> **Consegne**:
• A. Elenca i reati per i quali il committente era stato condannato in primo grado, secondo l'estratto sulla sentenza per il crollo di Trieste.
• B. Prosegui l'estratto sulla sentenza per il crollo di Trieste a partire dalla sua ultima frase.

> **Estratto del documento**:
Questo delirio onanistico da parte di questi soggetti sulle responsabilità di tale figura si trascina da tempo nonostante la stessa Cassazione Penale, a partire dal 2010 avesse circoscritto chiaramente quale dovesse essere il ruolo del CSE riavvicinandosi a quanto previsto dalla fonte primaria e cioè dalla direttiva 92/57/CEE che già nei considerando e cioè nelle motivazioni che avevano portato all’emanazione della stessa, ben delineava i contorni dell’operatività di tale figura. Sull’argomento, chi scrive, aveva già prodotto alcuni contributi, tra cui quello su Puntosicuro del 07/09/2016 ( L’attività del CSE: controllore aggiunto o regista della sicurezza?).

 

Adesso, con questa nuova pronuncia che, in effetti, non riguarda direttamente il CSE in quanto, è opportuno chiarirlo da subito, questa figura non era stata designata dal committente, si rischia, dando credibilità alle esternazioni dei soliti noti, di fare un passo indietro rispetto il ruolo e le responsabilità del CSE delineate da numerose pronunce della Suprema Corte che si sono susseguite dal 2010 ad oggi.

 

Tutto nasce da una sentenza di assoluzione della Corte di Appello di Trieste che aveva assolto il committente, condannato in primo grado per il reato di disastro colposo (crollo della struttura in metallo ground support) e omicidio colposo aggravato dalla violazione delle norme sugli infortuni sul lavoro, ai danni di un lavoratore assunto da una cooperativa in forza di contratto di collaborazione coordinata occasionale, mentre questi era intento in mansioni di facchinaggio in zona sottostante detto ground support, e di più reati di lesioni colpose, parimenti aggravate, in danno di altrettante persone offese con le stesse mansioni del lavoratore deceduto.

 

I fatti, ampiamente noti alle cronache, erano avvenuti presso il palazzetto dello sport di Trieste, in occasione dell'allestimento del palcoscenico per un concerto. La vicenda all'esame riguarda, per l'appunto, il crollo di una struttura metallica, denominata ground support, evento che si è definitivamente accertato esser stato conseguenza di un errore di calcolo nella progettazione da parte del progettista, già condannato.

 

La Cassazione Penale con questa pronuncia si è pertanto concentrata sul ruolo del committente, qualifica anch'essa non contestata e, segnatamente, sugli obblighi che gravano, in base alla normativa antinfortunistica, su tale particolare figura.

> **Record elencati**:
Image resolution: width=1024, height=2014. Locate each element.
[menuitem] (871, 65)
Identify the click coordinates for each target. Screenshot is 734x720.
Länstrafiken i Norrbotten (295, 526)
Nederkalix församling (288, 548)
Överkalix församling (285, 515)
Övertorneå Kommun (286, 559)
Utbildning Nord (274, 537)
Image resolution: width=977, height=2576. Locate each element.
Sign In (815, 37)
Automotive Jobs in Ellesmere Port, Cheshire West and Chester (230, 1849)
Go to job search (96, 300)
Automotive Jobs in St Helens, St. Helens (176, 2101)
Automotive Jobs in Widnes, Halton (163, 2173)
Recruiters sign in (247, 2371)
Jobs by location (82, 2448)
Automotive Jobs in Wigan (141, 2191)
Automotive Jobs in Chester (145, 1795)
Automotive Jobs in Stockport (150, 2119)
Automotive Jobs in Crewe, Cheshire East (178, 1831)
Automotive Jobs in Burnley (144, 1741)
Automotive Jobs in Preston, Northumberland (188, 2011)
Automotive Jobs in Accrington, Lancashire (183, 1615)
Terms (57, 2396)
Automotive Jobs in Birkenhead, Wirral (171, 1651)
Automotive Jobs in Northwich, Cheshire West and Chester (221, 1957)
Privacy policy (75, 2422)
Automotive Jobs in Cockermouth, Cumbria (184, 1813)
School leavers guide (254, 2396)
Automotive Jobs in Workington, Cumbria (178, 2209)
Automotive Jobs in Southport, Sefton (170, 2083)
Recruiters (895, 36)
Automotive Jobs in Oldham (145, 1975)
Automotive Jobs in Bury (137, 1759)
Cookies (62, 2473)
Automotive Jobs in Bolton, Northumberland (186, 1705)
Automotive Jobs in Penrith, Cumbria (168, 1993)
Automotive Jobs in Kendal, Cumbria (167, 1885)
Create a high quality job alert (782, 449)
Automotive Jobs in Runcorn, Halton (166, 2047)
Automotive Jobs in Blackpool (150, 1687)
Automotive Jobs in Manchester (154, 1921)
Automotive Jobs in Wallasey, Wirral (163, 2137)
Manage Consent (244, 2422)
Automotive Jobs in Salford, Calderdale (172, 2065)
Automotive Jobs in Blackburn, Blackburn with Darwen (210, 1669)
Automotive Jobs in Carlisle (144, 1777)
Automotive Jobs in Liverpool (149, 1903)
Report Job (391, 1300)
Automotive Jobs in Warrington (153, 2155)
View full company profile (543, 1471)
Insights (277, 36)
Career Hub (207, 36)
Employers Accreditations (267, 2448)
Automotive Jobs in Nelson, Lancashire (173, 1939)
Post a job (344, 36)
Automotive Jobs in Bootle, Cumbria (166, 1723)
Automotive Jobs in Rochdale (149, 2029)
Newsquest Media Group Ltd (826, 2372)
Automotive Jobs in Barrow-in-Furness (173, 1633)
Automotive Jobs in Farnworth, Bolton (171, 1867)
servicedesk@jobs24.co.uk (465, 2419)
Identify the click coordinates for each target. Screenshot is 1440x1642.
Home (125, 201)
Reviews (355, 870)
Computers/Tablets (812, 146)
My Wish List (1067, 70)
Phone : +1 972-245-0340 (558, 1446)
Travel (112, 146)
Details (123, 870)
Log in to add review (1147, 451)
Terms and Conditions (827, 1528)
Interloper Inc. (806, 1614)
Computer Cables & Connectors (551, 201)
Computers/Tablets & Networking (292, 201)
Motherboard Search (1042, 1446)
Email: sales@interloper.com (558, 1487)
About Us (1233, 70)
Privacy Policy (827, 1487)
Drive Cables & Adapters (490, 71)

> **Risultati in ordine**:
• A.
- Disastro colposo (crollo della struttura in metallo ground support)
- Omicidio colposo aggravato dalla violazione delle norme sugli infortuni sul lavoro
- Più reati di lesioni colpose, parimenti aggravate

• B.
I giudici della Corte d’Appello hanno esaminato la posizione del committente al fine di verificare se la nomina del CSE con la conseguente operatività di tale figura, avrebbe potuto evitare l’accadimento dell’evento. Quindi, l'affermazione di responsabilità dell'imputato è, dunque, passata attraverso l'accertamento di una doppia omissione: quella direttamente attribuita al committente e la seconda riferibile al CSE, quest'ultima solo virtuale, imputabile al committente in ragione della prima. Tale impostazione ha determinato, come ovvia conseguenza, che il giudizio controfattuale si è incentrato sul ruolo del CSE e sui suoi poteri ostativi, onde verificare sul piano logico il necessario collegamento etiologico tra l'omissione del committente e l'evento. Con la conseguenza che l'attenzione dei giudici del merito si è incentrata sulla verifica dell'obbligo d'intervento del CSE.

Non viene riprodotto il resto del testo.